## WORK ORDER
Across the entries below, work out how many lines contain "trademark". Please give the number only.

## TASK DATA
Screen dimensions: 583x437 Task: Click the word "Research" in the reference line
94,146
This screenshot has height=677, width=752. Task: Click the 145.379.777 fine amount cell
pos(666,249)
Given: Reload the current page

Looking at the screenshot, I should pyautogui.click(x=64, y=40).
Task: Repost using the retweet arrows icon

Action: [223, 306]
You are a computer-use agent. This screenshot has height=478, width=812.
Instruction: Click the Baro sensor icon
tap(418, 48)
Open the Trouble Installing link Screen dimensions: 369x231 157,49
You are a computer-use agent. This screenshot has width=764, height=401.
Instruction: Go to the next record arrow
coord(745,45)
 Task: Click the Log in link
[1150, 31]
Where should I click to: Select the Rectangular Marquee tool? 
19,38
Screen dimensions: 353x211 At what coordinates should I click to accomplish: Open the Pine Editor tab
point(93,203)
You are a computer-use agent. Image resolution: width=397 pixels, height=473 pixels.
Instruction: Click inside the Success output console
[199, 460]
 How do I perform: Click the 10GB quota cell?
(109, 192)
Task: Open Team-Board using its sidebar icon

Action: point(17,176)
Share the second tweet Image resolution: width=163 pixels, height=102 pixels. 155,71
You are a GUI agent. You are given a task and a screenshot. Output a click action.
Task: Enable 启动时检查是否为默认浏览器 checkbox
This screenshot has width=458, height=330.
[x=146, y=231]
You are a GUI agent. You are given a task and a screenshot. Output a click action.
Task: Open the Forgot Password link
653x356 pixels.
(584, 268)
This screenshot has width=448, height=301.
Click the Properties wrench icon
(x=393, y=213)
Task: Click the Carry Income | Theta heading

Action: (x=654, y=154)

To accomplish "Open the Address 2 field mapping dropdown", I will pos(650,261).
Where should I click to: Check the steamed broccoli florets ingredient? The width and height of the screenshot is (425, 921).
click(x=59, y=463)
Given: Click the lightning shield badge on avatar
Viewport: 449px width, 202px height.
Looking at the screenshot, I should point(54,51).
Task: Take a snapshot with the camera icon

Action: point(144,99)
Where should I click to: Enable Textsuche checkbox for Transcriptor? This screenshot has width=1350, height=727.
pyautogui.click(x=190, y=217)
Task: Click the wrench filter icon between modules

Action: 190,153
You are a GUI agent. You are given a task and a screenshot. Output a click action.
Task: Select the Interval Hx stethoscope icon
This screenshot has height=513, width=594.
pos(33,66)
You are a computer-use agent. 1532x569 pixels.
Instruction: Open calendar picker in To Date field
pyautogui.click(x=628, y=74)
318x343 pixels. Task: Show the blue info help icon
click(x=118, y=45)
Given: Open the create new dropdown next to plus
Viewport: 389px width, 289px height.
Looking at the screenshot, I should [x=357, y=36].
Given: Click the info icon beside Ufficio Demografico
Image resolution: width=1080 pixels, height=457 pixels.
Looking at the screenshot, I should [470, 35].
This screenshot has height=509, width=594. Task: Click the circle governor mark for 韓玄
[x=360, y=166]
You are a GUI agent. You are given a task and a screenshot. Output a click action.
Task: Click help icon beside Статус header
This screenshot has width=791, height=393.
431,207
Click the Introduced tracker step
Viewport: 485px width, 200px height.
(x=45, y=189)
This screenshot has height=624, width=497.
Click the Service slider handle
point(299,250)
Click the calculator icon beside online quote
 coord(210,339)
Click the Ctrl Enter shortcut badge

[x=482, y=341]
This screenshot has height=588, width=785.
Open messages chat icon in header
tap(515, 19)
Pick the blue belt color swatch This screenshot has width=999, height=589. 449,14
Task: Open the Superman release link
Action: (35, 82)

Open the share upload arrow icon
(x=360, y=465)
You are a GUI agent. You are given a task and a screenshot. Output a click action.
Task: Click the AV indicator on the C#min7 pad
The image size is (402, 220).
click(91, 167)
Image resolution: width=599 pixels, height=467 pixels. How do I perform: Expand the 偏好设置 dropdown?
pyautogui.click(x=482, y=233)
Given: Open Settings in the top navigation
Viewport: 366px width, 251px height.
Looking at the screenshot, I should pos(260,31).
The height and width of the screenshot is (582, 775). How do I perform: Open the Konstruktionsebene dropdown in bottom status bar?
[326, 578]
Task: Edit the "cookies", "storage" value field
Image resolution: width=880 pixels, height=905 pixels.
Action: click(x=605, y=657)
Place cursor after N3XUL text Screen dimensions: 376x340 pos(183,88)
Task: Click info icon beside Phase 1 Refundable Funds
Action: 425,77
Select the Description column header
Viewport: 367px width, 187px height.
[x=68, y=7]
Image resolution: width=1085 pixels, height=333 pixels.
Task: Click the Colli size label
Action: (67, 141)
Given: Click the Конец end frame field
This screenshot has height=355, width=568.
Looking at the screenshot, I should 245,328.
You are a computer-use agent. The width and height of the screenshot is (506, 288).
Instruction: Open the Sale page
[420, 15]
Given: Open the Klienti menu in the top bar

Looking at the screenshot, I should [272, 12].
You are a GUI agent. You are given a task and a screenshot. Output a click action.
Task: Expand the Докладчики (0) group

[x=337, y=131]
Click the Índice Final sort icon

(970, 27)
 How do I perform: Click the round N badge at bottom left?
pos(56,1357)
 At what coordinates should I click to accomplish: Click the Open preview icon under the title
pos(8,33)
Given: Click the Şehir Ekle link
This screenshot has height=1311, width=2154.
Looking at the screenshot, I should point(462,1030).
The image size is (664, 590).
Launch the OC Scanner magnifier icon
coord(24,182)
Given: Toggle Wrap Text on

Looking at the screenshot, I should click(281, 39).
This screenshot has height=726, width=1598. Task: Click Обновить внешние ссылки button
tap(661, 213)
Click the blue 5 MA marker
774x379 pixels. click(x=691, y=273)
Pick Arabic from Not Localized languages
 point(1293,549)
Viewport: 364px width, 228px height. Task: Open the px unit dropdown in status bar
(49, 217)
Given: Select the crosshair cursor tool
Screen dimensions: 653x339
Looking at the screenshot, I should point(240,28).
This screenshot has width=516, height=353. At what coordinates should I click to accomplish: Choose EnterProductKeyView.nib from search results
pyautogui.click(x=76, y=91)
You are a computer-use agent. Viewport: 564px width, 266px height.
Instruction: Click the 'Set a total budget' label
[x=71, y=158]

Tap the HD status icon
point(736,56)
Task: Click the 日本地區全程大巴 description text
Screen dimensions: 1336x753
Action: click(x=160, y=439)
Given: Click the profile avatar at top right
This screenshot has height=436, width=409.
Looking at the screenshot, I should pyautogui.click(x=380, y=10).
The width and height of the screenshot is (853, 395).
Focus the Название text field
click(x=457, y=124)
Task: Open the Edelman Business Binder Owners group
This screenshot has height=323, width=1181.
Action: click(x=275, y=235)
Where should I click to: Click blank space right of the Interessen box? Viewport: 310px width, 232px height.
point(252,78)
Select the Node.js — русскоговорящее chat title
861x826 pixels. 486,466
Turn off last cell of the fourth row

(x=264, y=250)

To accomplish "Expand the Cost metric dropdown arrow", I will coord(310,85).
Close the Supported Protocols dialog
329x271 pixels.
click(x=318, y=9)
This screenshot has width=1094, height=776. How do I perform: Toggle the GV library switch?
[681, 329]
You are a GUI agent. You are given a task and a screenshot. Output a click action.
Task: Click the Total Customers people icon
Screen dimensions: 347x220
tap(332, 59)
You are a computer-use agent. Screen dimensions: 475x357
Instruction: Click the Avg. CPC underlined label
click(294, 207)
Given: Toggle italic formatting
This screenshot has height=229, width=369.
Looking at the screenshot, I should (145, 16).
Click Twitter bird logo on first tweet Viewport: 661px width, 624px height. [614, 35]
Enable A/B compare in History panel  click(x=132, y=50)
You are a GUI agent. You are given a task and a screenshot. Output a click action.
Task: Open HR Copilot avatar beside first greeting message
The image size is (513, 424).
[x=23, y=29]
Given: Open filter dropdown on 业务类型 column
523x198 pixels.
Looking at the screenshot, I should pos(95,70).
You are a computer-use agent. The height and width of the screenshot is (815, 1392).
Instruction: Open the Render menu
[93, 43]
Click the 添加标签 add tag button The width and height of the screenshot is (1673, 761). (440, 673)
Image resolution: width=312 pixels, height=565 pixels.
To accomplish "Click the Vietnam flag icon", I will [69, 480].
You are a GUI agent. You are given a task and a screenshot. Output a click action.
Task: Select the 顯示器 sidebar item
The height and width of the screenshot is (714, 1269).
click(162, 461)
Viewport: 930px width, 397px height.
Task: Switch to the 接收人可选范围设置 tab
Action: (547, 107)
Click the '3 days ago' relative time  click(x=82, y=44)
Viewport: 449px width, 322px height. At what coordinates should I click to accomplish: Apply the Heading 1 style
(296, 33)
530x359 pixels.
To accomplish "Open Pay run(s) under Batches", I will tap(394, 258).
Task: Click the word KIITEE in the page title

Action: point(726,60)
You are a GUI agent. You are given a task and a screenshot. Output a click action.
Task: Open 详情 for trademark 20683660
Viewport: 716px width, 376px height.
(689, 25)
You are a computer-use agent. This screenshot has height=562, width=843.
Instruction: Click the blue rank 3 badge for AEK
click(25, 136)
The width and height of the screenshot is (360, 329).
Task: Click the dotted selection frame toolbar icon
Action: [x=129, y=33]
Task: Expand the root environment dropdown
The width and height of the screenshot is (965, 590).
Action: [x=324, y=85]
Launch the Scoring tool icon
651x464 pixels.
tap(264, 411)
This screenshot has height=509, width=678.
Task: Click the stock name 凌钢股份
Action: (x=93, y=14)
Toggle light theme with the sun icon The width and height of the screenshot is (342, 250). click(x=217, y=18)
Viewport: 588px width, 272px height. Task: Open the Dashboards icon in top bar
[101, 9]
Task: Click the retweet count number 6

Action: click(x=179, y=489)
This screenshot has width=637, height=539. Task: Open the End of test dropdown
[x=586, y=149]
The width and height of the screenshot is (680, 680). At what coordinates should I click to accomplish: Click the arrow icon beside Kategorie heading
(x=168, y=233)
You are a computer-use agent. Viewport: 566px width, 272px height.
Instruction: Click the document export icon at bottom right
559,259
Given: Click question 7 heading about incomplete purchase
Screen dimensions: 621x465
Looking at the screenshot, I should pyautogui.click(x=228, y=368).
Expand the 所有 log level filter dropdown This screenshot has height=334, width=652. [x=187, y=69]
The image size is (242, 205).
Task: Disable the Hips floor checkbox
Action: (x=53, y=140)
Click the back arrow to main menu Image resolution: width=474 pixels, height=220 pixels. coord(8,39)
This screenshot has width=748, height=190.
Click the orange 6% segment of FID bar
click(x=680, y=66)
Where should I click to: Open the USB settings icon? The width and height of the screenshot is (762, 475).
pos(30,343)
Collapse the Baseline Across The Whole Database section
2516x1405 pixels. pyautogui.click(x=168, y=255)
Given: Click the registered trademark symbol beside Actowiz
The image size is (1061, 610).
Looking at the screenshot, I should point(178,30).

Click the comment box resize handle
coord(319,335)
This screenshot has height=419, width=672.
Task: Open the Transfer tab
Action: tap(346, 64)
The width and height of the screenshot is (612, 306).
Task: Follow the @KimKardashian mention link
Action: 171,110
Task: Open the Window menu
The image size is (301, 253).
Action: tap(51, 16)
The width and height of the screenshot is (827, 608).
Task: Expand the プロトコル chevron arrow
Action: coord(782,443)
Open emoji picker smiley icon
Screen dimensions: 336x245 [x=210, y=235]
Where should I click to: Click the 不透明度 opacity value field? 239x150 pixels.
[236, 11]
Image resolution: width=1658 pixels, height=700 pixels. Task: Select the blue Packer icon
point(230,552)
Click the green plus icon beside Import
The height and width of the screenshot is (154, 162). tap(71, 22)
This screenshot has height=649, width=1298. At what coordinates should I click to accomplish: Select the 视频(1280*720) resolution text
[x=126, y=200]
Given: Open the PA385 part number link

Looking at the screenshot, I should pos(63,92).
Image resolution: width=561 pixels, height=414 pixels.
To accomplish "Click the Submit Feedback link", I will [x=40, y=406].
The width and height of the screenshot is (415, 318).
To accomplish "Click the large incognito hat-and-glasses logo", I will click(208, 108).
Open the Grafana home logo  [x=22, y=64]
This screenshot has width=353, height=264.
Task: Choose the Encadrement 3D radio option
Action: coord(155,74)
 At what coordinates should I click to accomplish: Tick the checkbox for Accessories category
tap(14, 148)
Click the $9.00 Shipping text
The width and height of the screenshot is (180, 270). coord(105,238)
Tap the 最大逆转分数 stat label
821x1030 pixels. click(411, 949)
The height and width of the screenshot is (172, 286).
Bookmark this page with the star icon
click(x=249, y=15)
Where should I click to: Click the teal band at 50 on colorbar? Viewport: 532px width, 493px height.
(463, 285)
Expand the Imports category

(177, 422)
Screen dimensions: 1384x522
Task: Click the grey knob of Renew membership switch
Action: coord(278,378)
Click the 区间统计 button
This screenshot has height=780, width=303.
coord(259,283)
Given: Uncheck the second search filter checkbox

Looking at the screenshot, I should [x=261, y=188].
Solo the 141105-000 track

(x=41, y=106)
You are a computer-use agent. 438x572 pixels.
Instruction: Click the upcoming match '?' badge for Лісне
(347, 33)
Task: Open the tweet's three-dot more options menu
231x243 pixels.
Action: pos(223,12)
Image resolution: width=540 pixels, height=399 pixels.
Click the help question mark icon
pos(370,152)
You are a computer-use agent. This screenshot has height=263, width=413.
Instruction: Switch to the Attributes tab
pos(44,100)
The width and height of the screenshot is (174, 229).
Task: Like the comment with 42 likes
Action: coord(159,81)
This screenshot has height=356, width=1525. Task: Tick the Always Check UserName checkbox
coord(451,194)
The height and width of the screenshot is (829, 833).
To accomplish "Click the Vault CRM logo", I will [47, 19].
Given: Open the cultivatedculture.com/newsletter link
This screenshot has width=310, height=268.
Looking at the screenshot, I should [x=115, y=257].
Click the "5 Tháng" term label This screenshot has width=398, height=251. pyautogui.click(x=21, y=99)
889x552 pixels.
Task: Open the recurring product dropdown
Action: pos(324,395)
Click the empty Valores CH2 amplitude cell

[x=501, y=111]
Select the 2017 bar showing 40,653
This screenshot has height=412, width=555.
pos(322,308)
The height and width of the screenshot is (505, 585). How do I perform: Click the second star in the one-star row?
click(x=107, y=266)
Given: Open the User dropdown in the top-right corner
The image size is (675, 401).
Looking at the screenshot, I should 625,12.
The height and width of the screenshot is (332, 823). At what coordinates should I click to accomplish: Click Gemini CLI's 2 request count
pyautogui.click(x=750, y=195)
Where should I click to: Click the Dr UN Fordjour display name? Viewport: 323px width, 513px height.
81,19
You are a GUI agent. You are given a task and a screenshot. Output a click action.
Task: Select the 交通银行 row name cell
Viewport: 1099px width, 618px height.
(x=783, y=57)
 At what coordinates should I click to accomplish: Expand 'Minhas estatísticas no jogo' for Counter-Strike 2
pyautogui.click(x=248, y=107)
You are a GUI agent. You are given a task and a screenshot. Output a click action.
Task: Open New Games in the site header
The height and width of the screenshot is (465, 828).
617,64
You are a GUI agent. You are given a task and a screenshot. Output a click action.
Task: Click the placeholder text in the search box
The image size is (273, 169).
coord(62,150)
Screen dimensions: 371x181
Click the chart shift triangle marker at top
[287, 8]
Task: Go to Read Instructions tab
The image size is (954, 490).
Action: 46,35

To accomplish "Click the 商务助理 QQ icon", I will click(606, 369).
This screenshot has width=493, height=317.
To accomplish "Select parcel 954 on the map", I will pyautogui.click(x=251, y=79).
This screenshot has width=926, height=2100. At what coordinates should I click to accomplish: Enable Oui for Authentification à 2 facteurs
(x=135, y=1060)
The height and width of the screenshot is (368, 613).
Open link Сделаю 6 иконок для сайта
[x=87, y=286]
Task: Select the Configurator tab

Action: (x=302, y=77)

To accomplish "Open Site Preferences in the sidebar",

## SOLUTION TO THIS PROBLEM
2